PAGE EXCERPT.
=-=-=

Tuesday, April 16, 2013

The atrium is always full at Children’s National Health System, but yesterday kids lined tables to create art projects as a part of the Science Education Partnership Award Being Me program. It was part of our week-long celebration marking Research and Education Week. 

“We’re just starting our fifth year,” said program manager Camilla Colvin. “As a part of Research Week, we just grab our patients that are between appointments or have just finished and have a few moments to spare for learning.”

Being Me is a hands-on, science-based health curriculum developed by scientists and teachers for kids in grades 3-5. The program gets kids excited about sciences by letting them interact with everything, from mucous and bubbles to salt and sugar, so that children learn a little bit about science, math, health, and medicine through play.

Three schools in Prince George’s County and Washington, DC, participate in the Being Me curriculum, which covers five core health topics: asthma, sleep, obesity, sickle cell disease, and bullying and injury prevention.

For Research Week, the kids were learning about four of the five health topics by working on different crafts at each station. Kids crafted asthma trigger bracelets, made a fitness dice for obesity, colored pictures for sickle cell, and learned about being a good friend for bullying and injury prevention.

=-=-=

DIRECTIONS. Repeat word for word the portion of the Being Me program article that opens with the words containing "Three schools in" and closes with "and bullying and injury prevention.".

COLLECTED DATA.

=-=-=

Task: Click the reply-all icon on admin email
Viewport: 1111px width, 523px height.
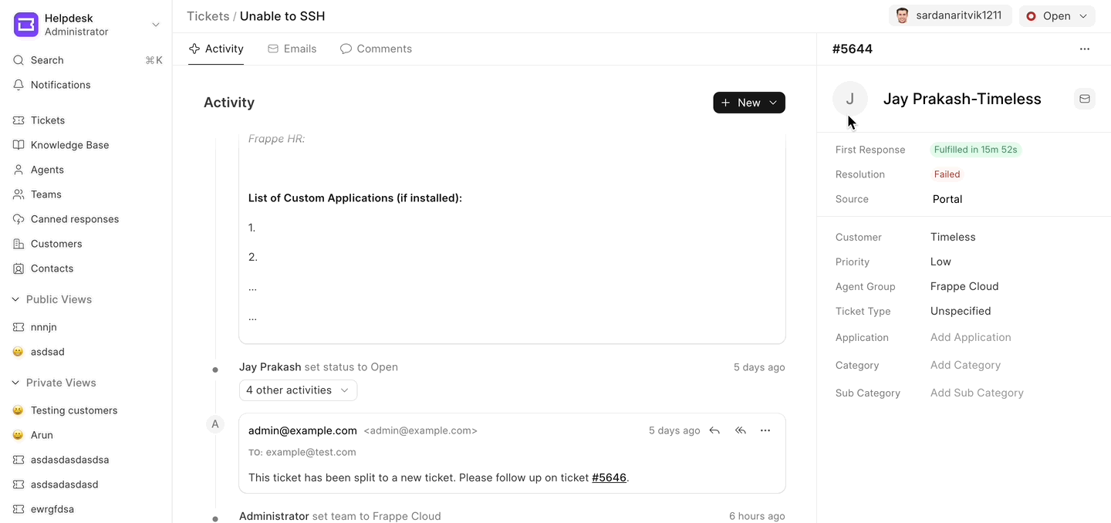Action: coord(741,430)
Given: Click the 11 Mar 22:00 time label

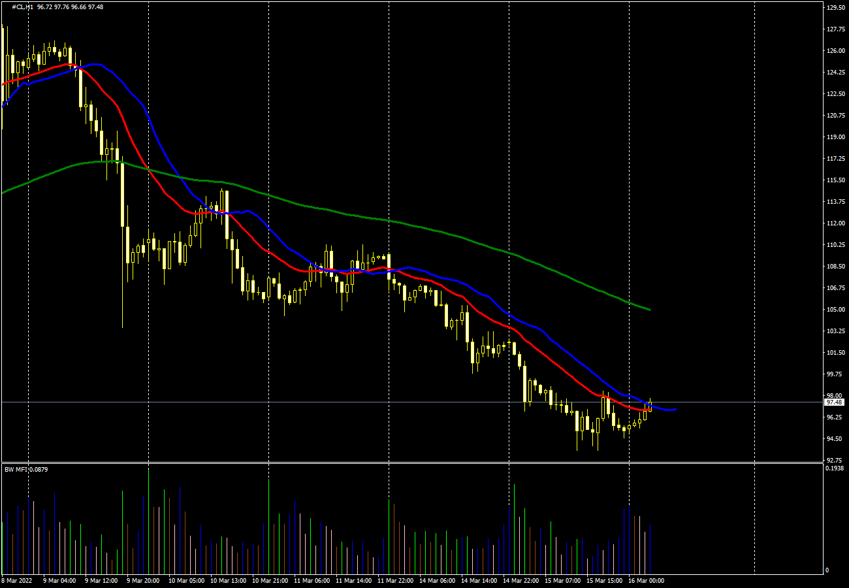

=-=-=

SOLUTION TO THIS TASK.
Three schools in Prince George’s County and Washington, DC, participate in the Being Me curriculum, which covers five core health topics: asthma, sleep, obesity, sickle cell disease, and bullying and injury prevention.